You are viewing a plain text version of this content. The canonical link for it is here.

Posted to user@giraph.apache.org by Andrew Munsell <an...@wizardapps.net> on 2014/09/12 00:10:53 UTC

Lockup During Edge Saving

Now that I have the loading and computation completing
successfully, I am having issues when saving the edges back to
disk. During the saving step, the machines will get to ~1-2
partitions before the cluster freezes up entirely (as in, I
can't even SSH into the machine or view the Hadoop web
console).



As in my message before, I have about 1.3 billion edges total
(600 million undirected, converted using the reverser) and a
cluster of 19 machines, each with 8 cores and 60 GB of RAM.



I am also using a custom linked-list based OutEdges class
because of the computation's high number of mutations of edge
values (the byte array/big data byte array was not efficient
for this use case).



The specific computation I am running has three supersteps (0,
1, 2), and during supersteps 1 and 2 there is extremely high
RAM usage (~97%), but the steps do complete. During saving this
high RAM usage is maintained and does not increase
significantly until the cluster freezes up.



When saving the edges (I am using a custom edge output format
as well, that is basically a CSV), are they flushed to disk
immediately/in batches or is the entire output file held in
memory before being flushed? If the latter, this seems like it
might cause the same sort of behavior I see. Also, if this is
the case, is there a way this can be changed?



If this doesn't seem like the issue, does anyone have any ideas
what may be causing the lockup?



Thanks in advance!



--
Andrew

Re: Lockup During Edge Saving

Posted by Claudio Martella <cl...@gmail.com>.

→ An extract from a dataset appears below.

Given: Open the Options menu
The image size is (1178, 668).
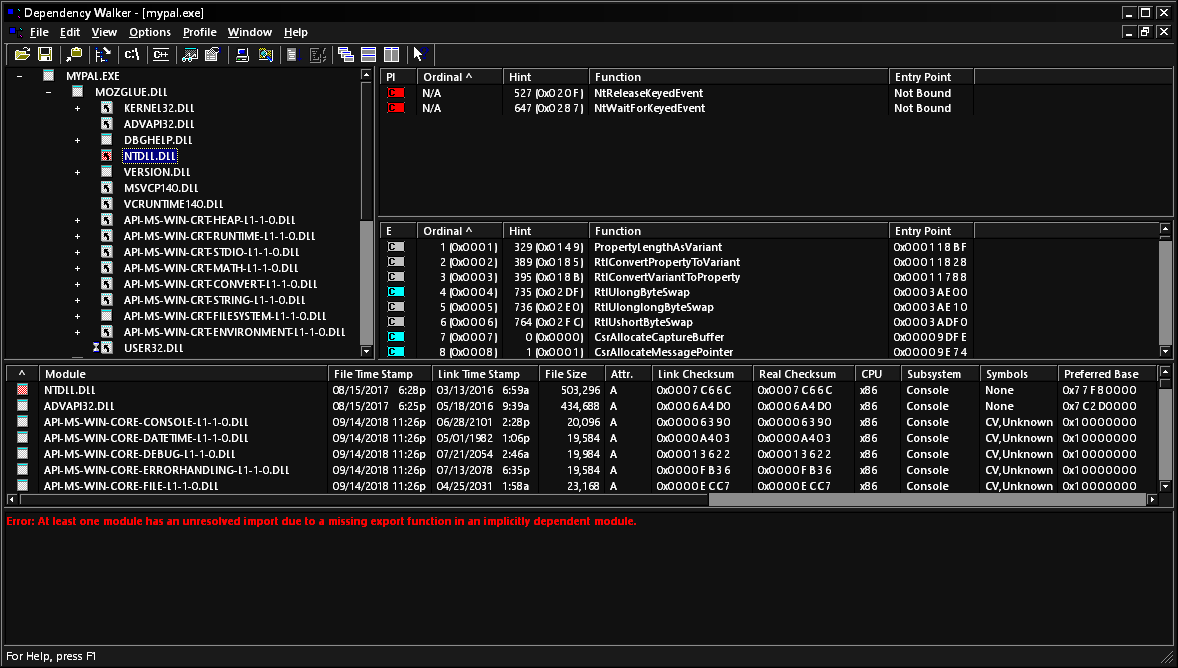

Looks like you're going out of memory, and it looks like it's your output
format's fault. As you're using a CSV, I feel you're trying to build a
single String line for each vertex, before you write it to HDFS. For
vertices with many edges this string might get big, which could be one of
your problems. Could you test it with a standard edge output format first?

On Fri, Sep 12, 2014 at 12:10 AM, Andrew Munsell <an...@wizardapps.net>
wrote:

>  Now that I have the loading and computation completing successfully, I
> am having issues when saving the edges back to disk. During the saving
> step, the machines will get to ~1-2 partitions before the cluster freezes
> up entirely (as in, I can't even SSH into the machine or view the Hadoop
> web console).
>
> As in my message before, I have about 1.3 billion edges total (600 million
> undirected, converted using the reverser) and a cluster of 19 machines,
> each with 8 cores and 60 GB of RAM.
>
> I am also using a custom linked-list based OutEdges class because of the
> computation's high number of mutations of edge values (the byte array/big
> data byte array was not efficient for this use case).
>
> The specific computation I am running has three supersteps (0, 1, 2), and
> during supersteps 1 and 2 there is extremely high RAM usage (~97%), but the
> steps do complete. During saving this high RAM usage is maintained and does
> not increase significantly until the cluster freezes up.
>
> When saving the edges (I am using a custom edge output format as well,
> that is basically a CSV), are they flushed to disk immediately/in batches
> or is the entire output file held in memory before being flushed? If the
> latter, this seems like it might cause the same sort of behavior I see.
> Also, if this is the case, is there a way this can be changed?
>
> If this doesn't seem like the issue, does anyone have any ideas what may
> be causing the lockup?
>
> Thanks in advance!
>
> --
> Andrew
>
>
>



-- 
   Claudio Martella